After living in the desert through the heart of winter, springtime in the Mojave comes on like a freight train, and suddenly you’re walking through a Ralph Steadman painting and there’s lilies and poppies and blue dicks and the beavertail cactus is blooming, as is the creosote and the bladderpod and the hopsage.
The colors that were for so long restricted to minor variations of gray and black and brown bleed together and you start to understand why they call it Golden Valley. The ground starts to move beneath your feet and for a few moments you think maybe Natalie Portman with the head of a golden eagle is playing some cruel trick on you but then you realize that it’s just the cold-blooded creatures coming to life and scurrying and sprinting and stampeding through the sand like a reptilian recreation of Jumanji.
The desert horned lizard shoots blood from its eyes – a defense mechanism – casting a red hue over the whole of the valley, as the sun goes down and the sparrows and swifts and swallows start to sing and when the sky is done burning the crickets start calling and the wind starts howling and the kangaroo rats wage war on the granola you dropped on the ground earlier in the day.
The night sky spreads out before you and you see infinite constellations, real and imagined, shooting stars and satellites, the waning moon making a late appearance, and camping out until well into the morning. In the heart of Golden Valley you’re further from humans than you’ve been in months, years, your whole life maybe; as you round the bend into Christmas Canyon, Trona’s sulfurous stench is stifled and the droning of dirt bikes dissipates and you find yourself alone, just a solitary turkey vulture in the sky to watch over you as you’re carried along in the wind.

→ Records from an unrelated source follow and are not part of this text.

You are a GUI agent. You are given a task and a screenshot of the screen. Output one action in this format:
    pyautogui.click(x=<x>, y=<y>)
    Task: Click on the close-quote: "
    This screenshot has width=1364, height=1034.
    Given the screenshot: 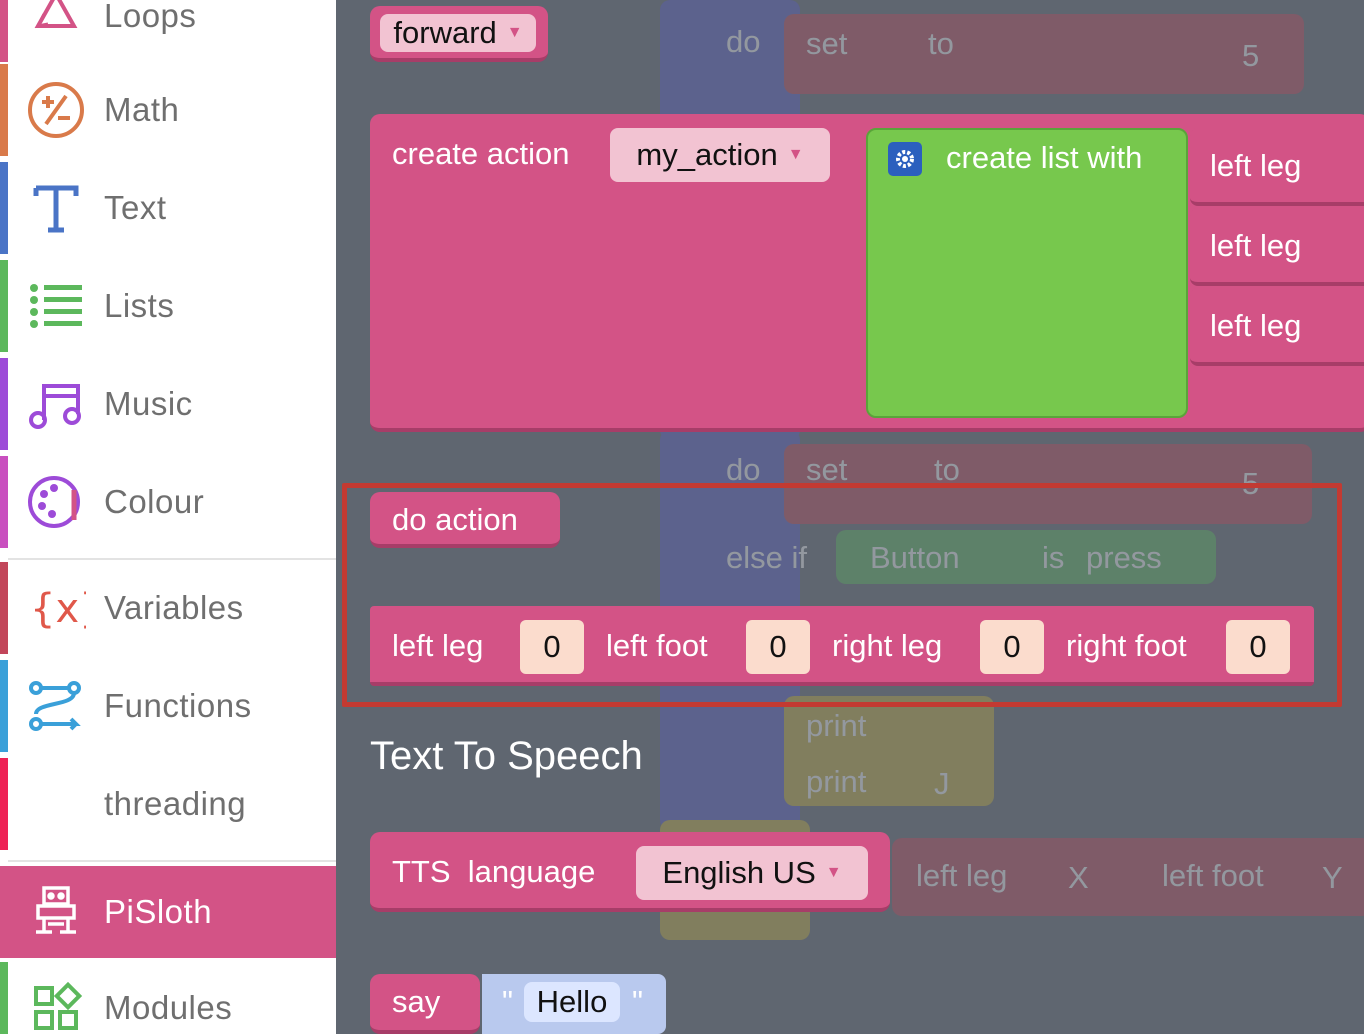 What is the action you would take?
    pyautogui.click(x=638, y=1002)
    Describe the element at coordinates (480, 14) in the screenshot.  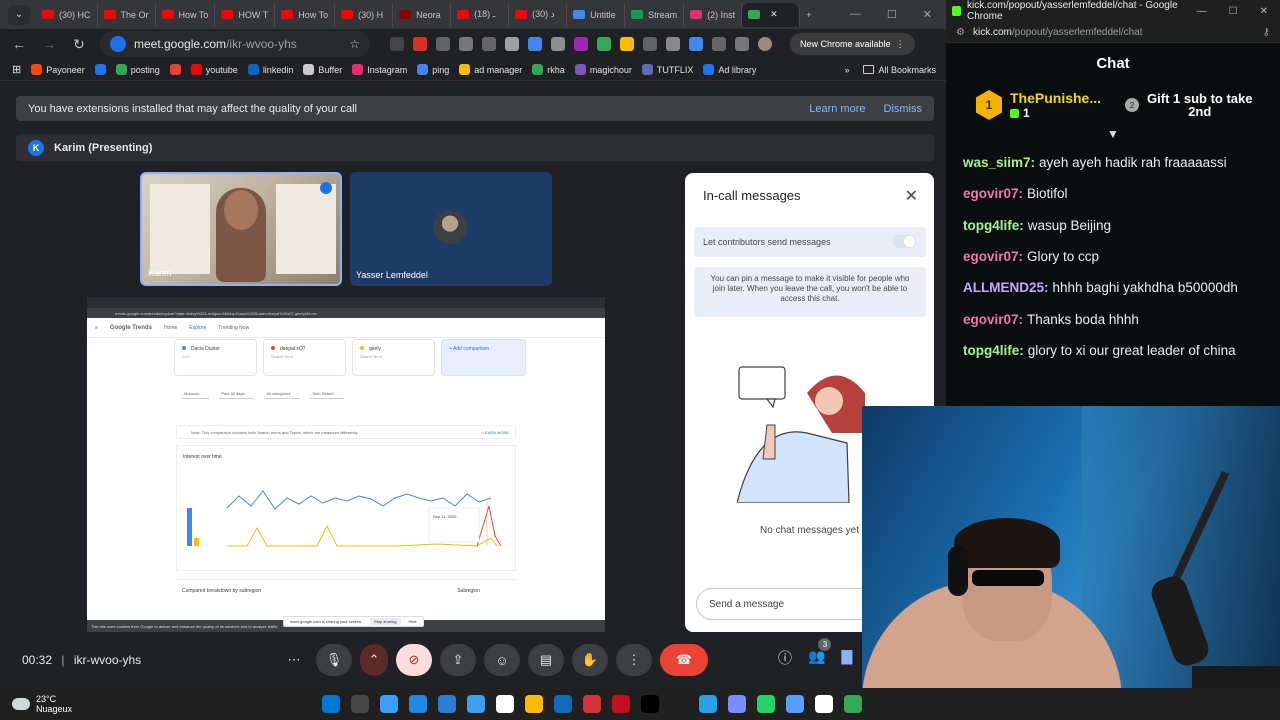
I see `browser-tab: (18) ـ` at that location.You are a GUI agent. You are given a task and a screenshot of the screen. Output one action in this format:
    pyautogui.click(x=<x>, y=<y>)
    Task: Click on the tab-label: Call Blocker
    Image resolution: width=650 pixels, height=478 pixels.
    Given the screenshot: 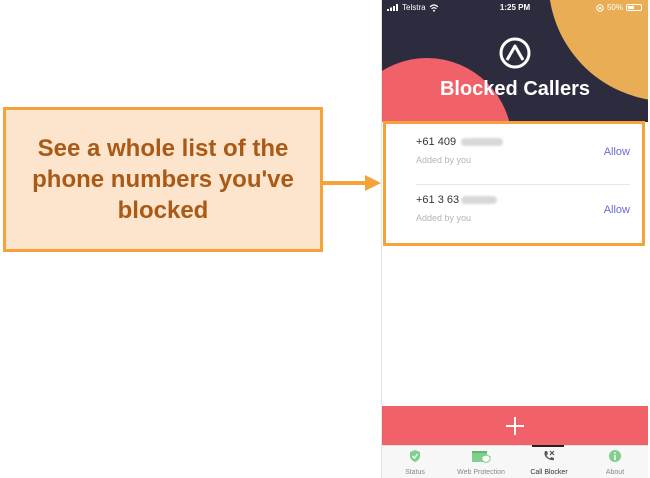 What is the action you would take?
    pyautogui.click(x=549, y=472)
    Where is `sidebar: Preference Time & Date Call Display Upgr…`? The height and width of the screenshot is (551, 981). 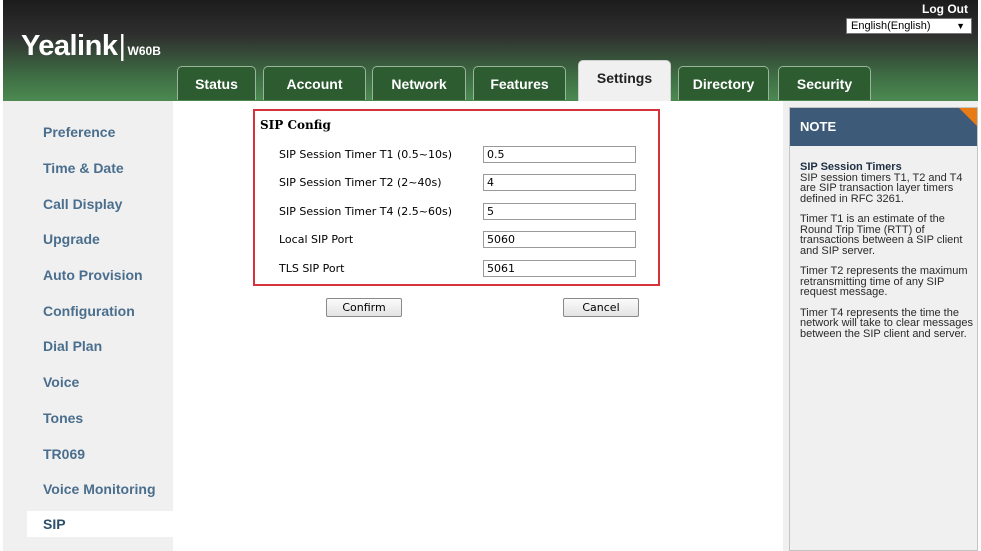 sidebar: Preference Time & Date Call Display Upgr… is located at coordinates (97, 326).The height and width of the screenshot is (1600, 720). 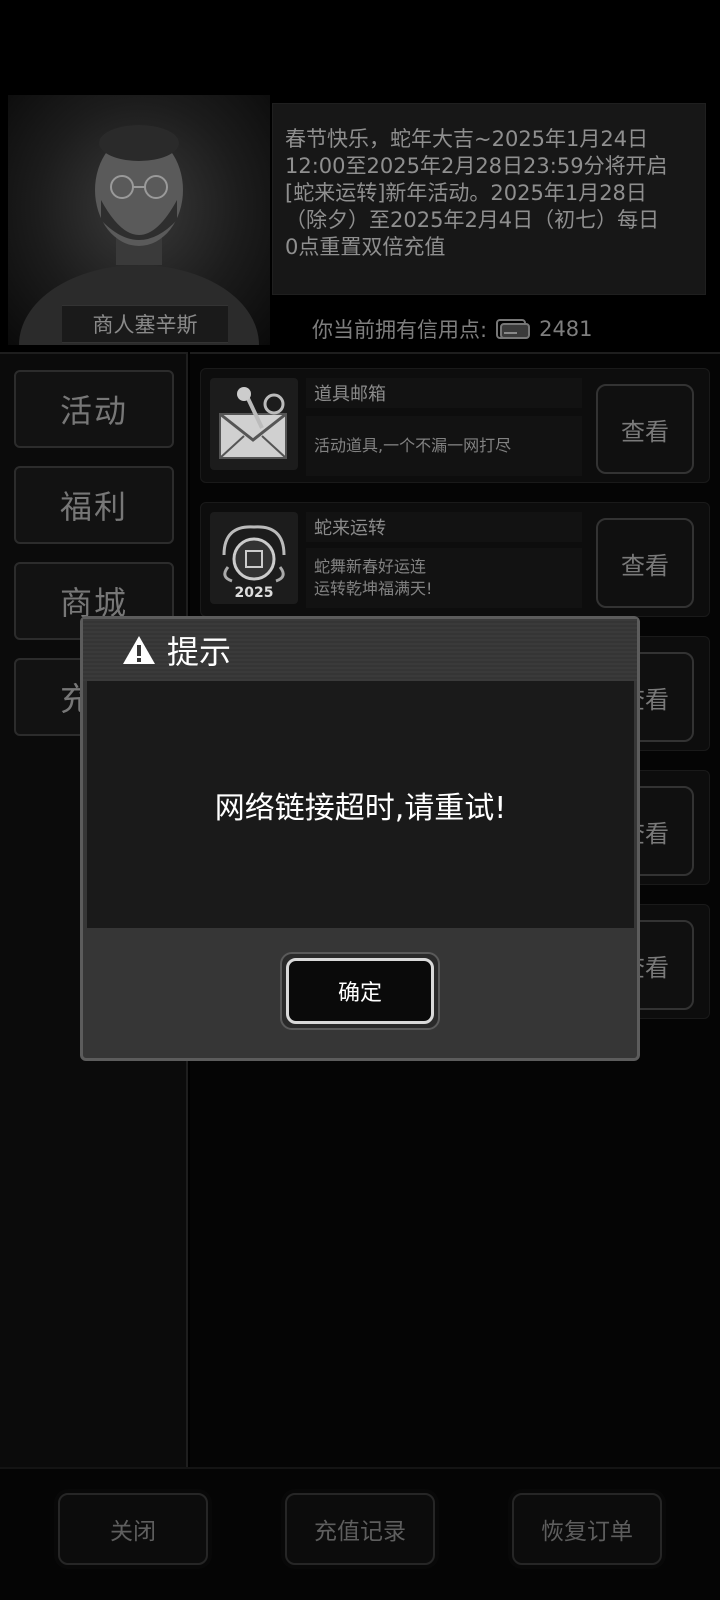 What do you see at coordinates (587, 1529) in the screenshot?
I see `restore-order-button: 恢复订单` at bounding box center [587, 1529].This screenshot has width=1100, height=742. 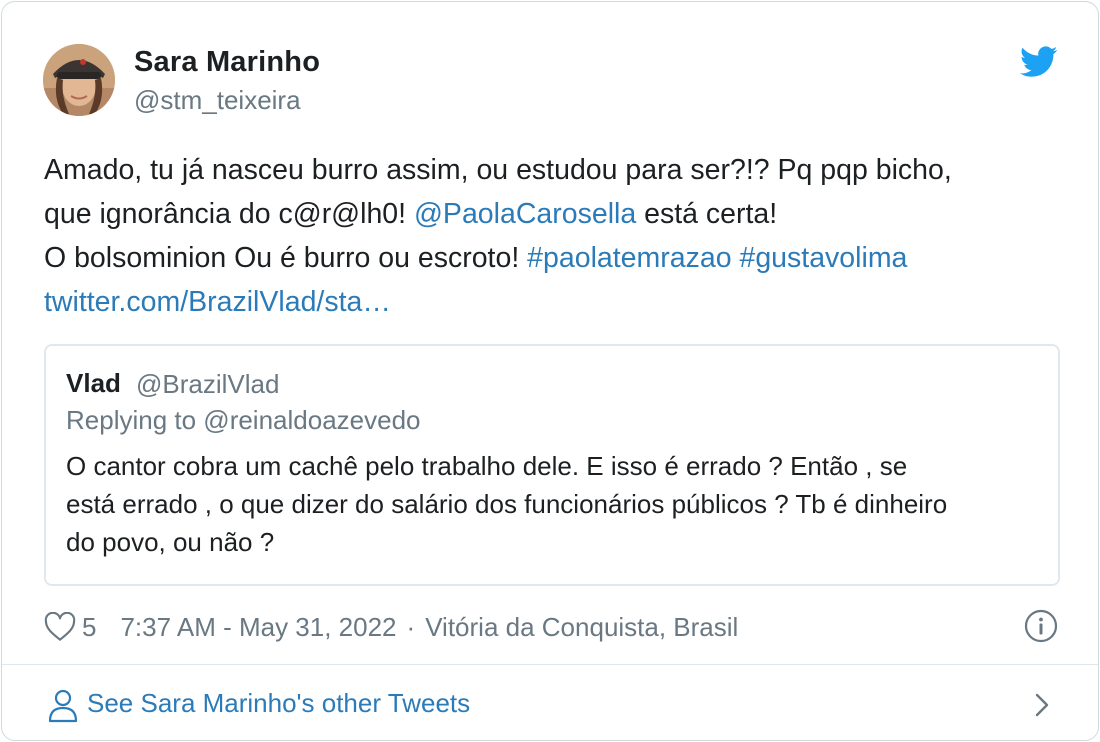 What do you see at coordinates (218, 100) in the screenshot?
I see `author-handle: @stm_teixeira` at bounding box center [218, 100].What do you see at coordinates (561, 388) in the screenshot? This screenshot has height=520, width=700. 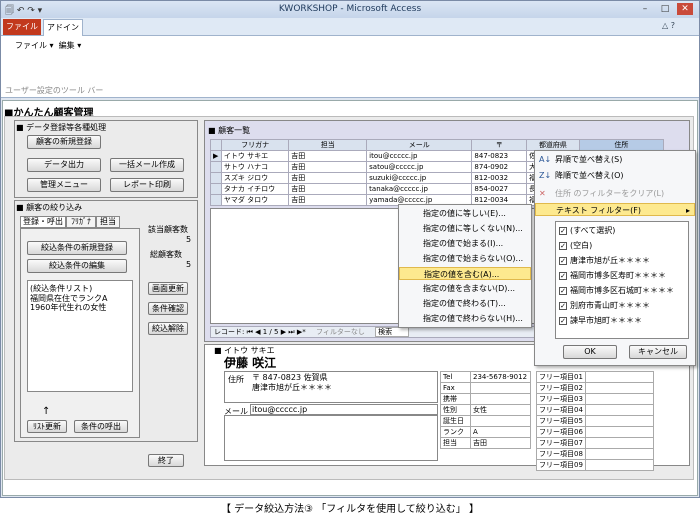 I see `free-label: フリー項目02` at bounding box center [561, 388].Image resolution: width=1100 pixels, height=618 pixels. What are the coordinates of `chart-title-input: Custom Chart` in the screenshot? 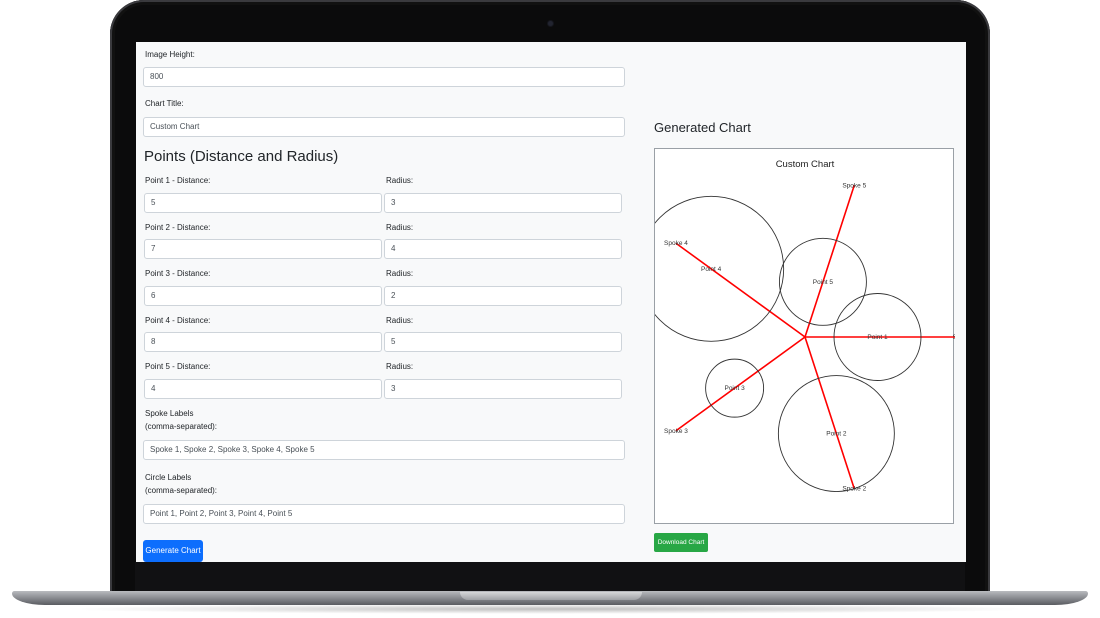 It's located at (384, 127).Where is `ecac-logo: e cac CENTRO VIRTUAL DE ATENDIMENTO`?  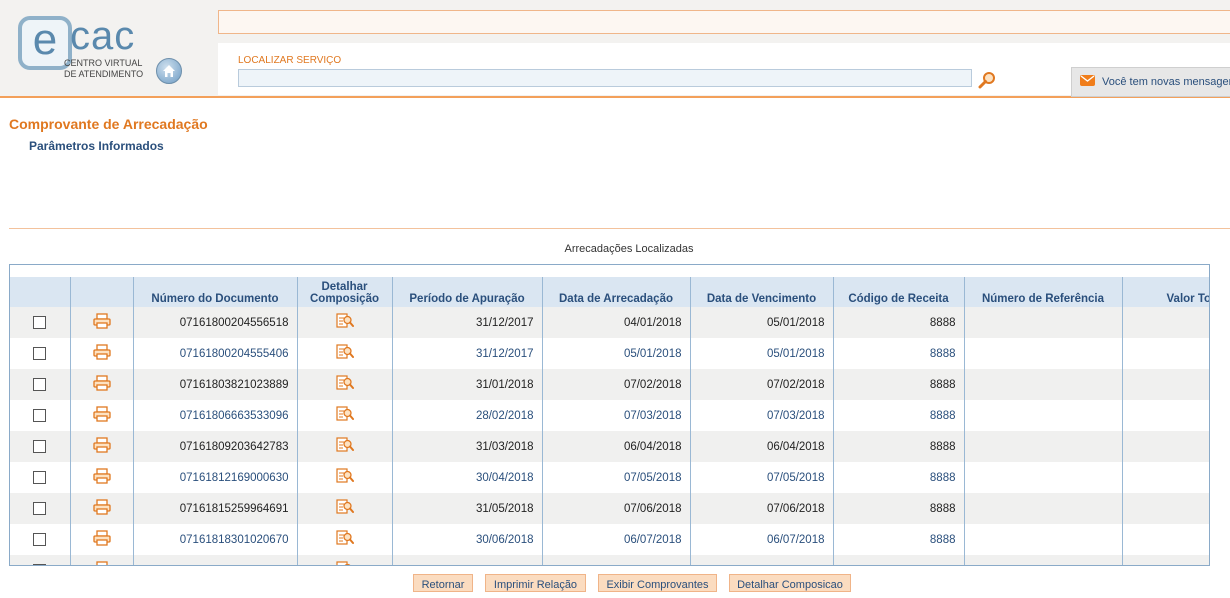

A speckled rattlesnake makes its presence known and you stop dead in your tracks, three feet and six seconds away from a bite that would send you crawling to an early grave. But it’s a friendly warning; knowing glances are exchanged, and you go on your way, as does the serpent, with the sun on your back and a cool spring breeze on your face, each creature free to enjoy the onset of spring in his own peculiar way.